===== Entries provided
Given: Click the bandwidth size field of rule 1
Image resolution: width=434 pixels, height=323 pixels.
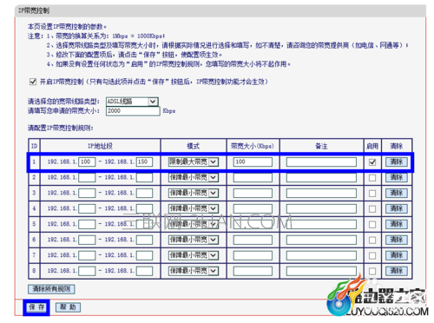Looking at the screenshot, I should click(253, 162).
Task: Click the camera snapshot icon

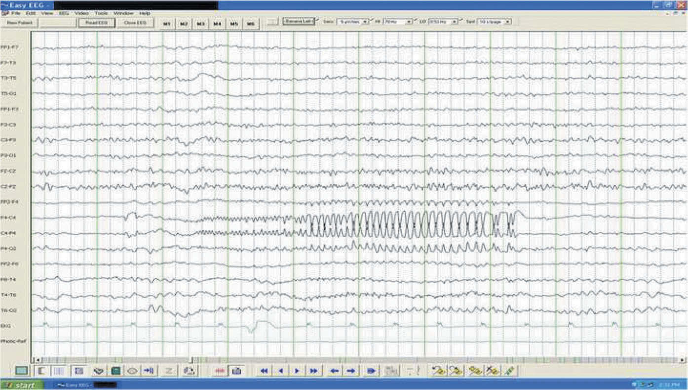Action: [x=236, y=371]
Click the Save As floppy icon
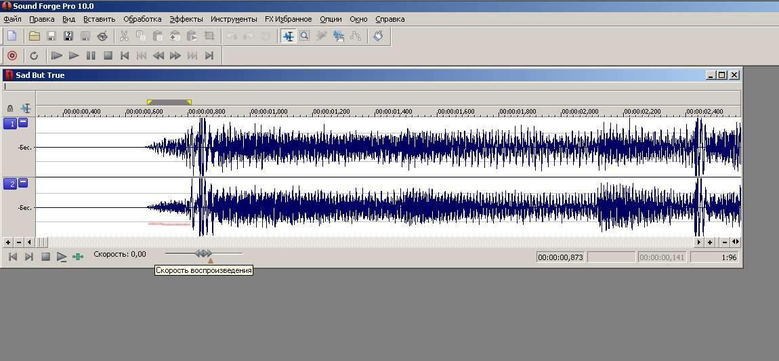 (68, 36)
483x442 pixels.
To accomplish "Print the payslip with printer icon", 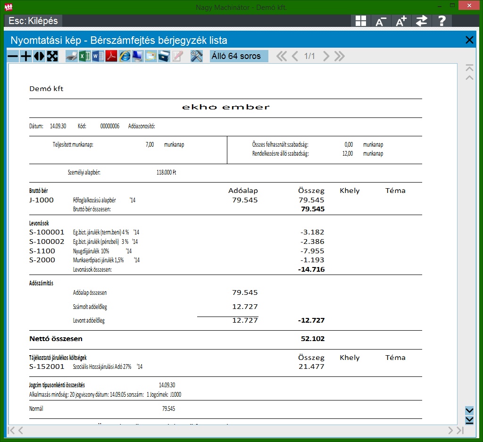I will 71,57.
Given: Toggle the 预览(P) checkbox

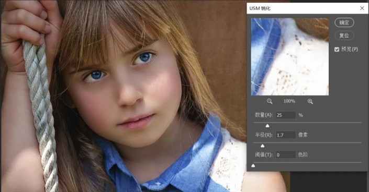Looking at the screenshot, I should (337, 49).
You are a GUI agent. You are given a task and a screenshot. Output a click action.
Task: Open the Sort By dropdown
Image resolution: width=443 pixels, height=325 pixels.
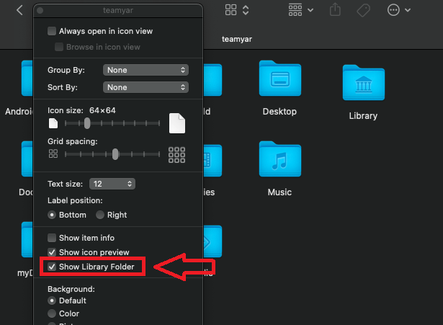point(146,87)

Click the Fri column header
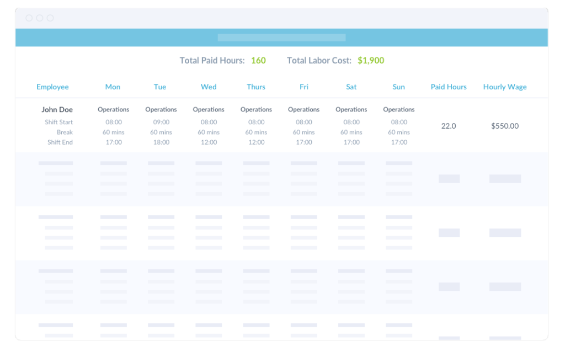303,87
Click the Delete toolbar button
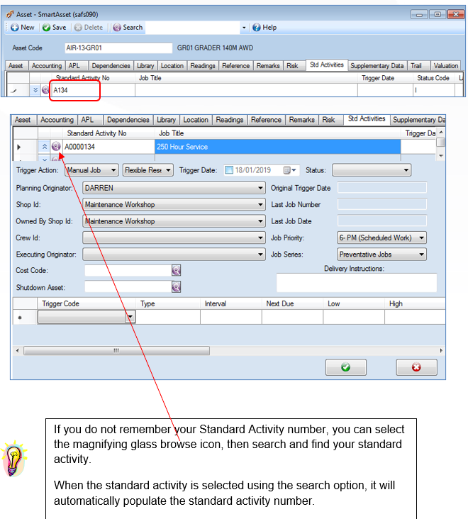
==========
* [What the task asks]: Please retype the entries word for word, starting at the line that contains "Click the Fri column header" and ending at the final line of the entries, with both included. Leave the pictures out of your copy.

* [Output]:
Click the Fri column header
303,87
Click the Delete toolbar button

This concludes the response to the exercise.